Detail of 'Neenee' by Swoon (Photo by Vittoria Benzine)
6 great exhibits featuring work by Brooklyn artists to check out this summer
Swoon, Catharine Czudej, Kevin Beasley, Henry Swanson and others are presenting can't-miss work at galleries across the city
Finding yourself stuck in New York City during July can feel a bit like a losing game of hot potato. Fortunately, most galleries are air conditioned! And although so many people have absconded upstate — or to the Hamptons, or further — you’d be mistaken to consider summertime a dead zone for the city’s gallery scene. In addition to the usual annual group shows this time of year, a number of galleries are also taking risks by presenting particularly experimental installations. Art made in the playful creative foundry that is Brooklyn abounds.
We scoured exhibitions — and their guest books — to bring you six gallery shows by local artists to keep you cool this summer. Looking for something to look at? Look no further. Here are six must-see shows featuring Kings County artists to check out now.
‘Squeeze’ by Catharine Czudej
Meredith Rosen Gallery
11 E 80th Street
Catharine Czudej works in the colorful and mesmerizing heavy metal bismuth. A few of her pieces are on view in a group show curated by Lola Kramer and Loup Sarion at the gallery Management on Manhattan’s Lower East Side. But on the Upper East Side, the textured, reflective facades of her work take on new dimensions as part of “Squeeze,” a dizzying site-specific installation at Meredith Rosen Gallery.

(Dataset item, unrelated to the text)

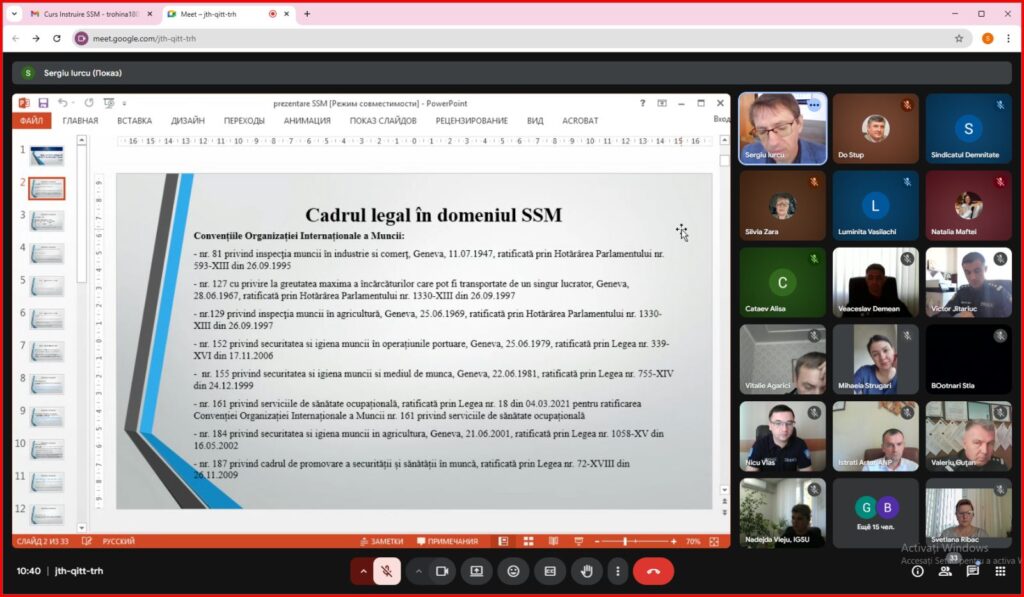Open the chat with everyone panel

click(972, 571)
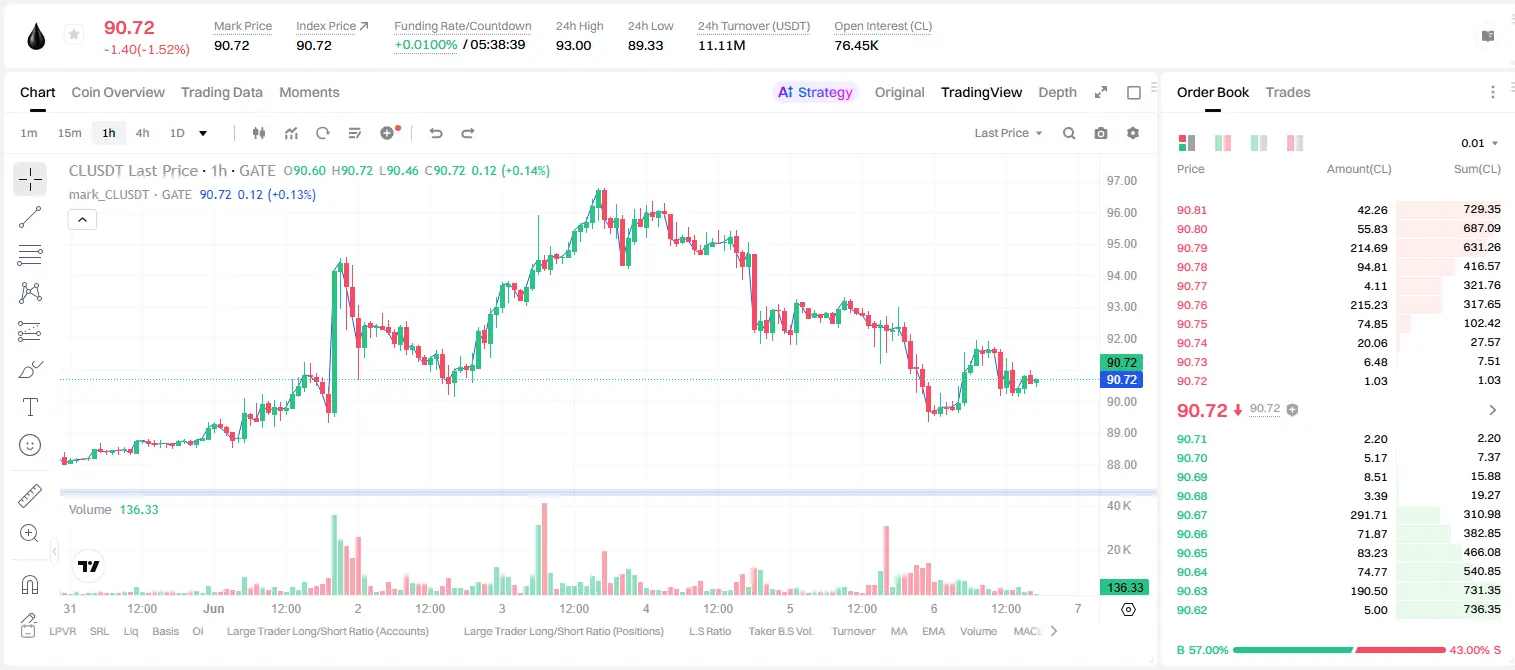Switch chart to Depth view
Viewport: 1515px width, 670px height.
tap(1057, 92)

As a gallerist, Rosen is a known risk-taker. Last December she recreated Guillaume Bijl’s “Casino” (1984) at Art Basel Miami Beach, transforming her booth into an immersive gambling house replete with staff and card tables. Here, uptown, Czudej has blanketed Rosen’s subterranean gallery with primary color parachutes that evoke childhood — and wink at both late-stage capitalism’s obsession with nostalgia as well as the early childhood roots of our collective socialization (and its byproduct, Groupthink). Several sculptures resembling balloon flowers complete the scene alongside half-emptied bottles of Welch’s and Evian bottles full of Juul pods. On view through August 12
‘Flamin’ Hot New Works’ group show, with work by Swoon
Allouche Gallery7
7 Mercer Street
Caledonia Curry, also known as Swoon, is one of Brooklyn’s most renowned artists. Part of that is because Swoon made her name making art for the public, surreptitiously installing it on the streets. Another part lies in the sheer beauty of her delicate linework, an amalgamation of block print, acrylic gouache and hand-cut paper on found objects. The emotional scenes she creates range from tender to complicated.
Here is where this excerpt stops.